In January of 2009 we were, by and large, a frightened people. Most of us put our hope in a newly elected President, but fewer of us were firmly convinced that he had all the right answers. Obama was as yet untested and therefore he was also unproven, which left the Republicans room to sow their seeds of doubt. People, lots of people, were angry over what was happening to our economy, and anger breeds bitterness and the President is an obvious target when times are hard and stay hard.
Republicans milked that anger, and because President Obama made it his priority to fix our financial system rather than to demonize it, that gave the Right the opening they needed to demonize government instead. Hence the emergence of the “Tea Party” movement and the red electoral mid term tide that restored the House to Republicans in 2010. I don’t need to go into all those details because all of us were there, and that’s the point. We all saw that movie, we all were actors in it, America knows how it all played out and there is no need for any spoiler alerts. We even had another national election that rehashed everything that happened and Barack Obama won it, soundly.

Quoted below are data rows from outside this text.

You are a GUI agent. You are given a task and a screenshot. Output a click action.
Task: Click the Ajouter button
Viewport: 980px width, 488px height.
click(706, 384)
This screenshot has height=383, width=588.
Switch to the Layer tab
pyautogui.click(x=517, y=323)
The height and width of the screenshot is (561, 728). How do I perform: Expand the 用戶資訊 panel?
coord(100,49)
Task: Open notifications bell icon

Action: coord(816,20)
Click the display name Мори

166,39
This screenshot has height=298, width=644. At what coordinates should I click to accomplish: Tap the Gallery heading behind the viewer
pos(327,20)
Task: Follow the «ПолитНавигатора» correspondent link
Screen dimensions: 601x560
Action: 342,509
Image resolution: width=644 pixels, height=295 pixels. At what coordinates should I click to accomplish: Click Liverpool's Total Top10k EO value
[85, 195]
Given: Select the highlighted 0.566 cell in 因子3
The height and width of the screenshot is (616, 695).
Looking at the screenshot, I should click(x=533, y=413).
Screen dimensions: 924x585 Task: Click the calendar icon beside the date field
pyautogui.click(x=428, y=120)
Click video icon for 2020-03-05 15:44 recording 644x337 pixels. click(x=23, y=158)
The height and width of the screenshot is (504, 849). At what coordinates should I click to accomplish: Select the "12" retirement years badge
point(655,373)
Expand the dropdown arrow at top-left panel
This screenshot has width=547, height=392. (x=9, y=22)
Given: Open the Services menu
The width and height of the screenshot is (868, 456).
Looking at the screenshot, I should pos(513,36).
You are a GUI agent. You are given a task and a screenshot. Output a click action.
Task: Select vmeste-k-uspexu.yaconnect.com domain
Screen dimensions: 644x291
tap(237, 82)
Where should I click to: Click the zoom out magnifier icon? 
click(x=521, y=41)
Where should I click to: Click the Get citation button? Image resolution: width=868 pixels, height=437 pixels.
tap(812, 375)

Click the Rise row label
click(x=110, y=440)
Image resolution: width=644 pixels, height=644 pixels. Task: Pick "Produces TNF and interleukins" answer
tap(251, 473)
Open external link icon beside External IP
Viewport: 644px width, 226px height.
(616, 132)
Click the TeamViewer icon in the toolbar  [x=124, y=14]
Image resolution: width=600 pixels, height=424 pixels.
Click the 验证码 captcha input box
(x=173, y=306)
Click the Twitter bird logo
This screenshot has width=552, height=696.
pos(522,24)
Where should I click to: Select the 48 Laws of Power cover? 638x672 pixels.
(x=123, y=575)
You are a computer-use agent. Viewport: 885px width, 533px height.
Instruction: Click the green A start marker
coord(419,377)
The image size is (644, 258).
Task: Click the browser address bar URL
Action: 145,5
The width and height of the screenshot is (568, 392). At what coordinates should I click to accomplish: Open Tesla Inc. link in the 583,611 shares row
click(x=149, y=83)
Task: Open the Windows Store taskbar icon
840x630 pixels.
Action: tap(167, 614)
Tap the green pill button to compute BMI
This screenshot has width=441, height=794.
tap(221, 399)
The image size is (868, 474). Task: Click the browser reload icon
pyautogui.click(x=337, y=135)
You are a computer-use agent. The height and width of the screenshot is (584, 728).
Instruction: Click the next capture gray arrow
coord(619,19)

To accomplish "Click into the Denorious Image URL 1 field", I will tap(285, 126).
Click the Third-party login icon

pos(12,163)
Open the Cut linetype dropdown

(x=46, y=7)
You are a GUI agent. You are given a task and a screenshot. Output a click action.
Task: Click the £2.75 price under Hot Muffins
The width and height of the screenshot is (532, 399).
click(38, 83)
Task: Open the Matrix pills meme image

America reelected the President and gave Democrats more seats in both he House and Senate. Despite what George W. Bush used to like to say, the voters are the real deciders in America and they decided – and did so without equivocating. Republicans may still hold a (smaller) majority of seats in the House of Representatives due to their gerrymandering after 2010, but Democrats got more votes. Voters don’t like to be ignored. They want our problems fixed and they chose a team to fix them, and this time they did so with their eyes wide open with none of the guess work that 2008 entailed.
We have fully experienced Republican imposed gridlock; it did not win rave reviews. If Republicans choose obstruction again they do so at their own deep peril. They don’t possess a winning hand, our economy is recovering. Mitt Romney tried to slip in under the recession wire and ride a rebounding economy to 8 years in the White House. He was confident promising voters 12 million new jobs because that is what experts agree can be expected naturally from a recovering U.S. economy. Americans wants to put the Great Recession behind us, and that means putting the politics of the Great Recession behind us also.
Public approval for the Tea Party has plummeted since 2010 and Sarah Palin is little more than a punch line for political jokes. America has little patience now for more of those extremist antics. Choose wisely G.O.P. The course they have been plotting is headed toward the Whigs.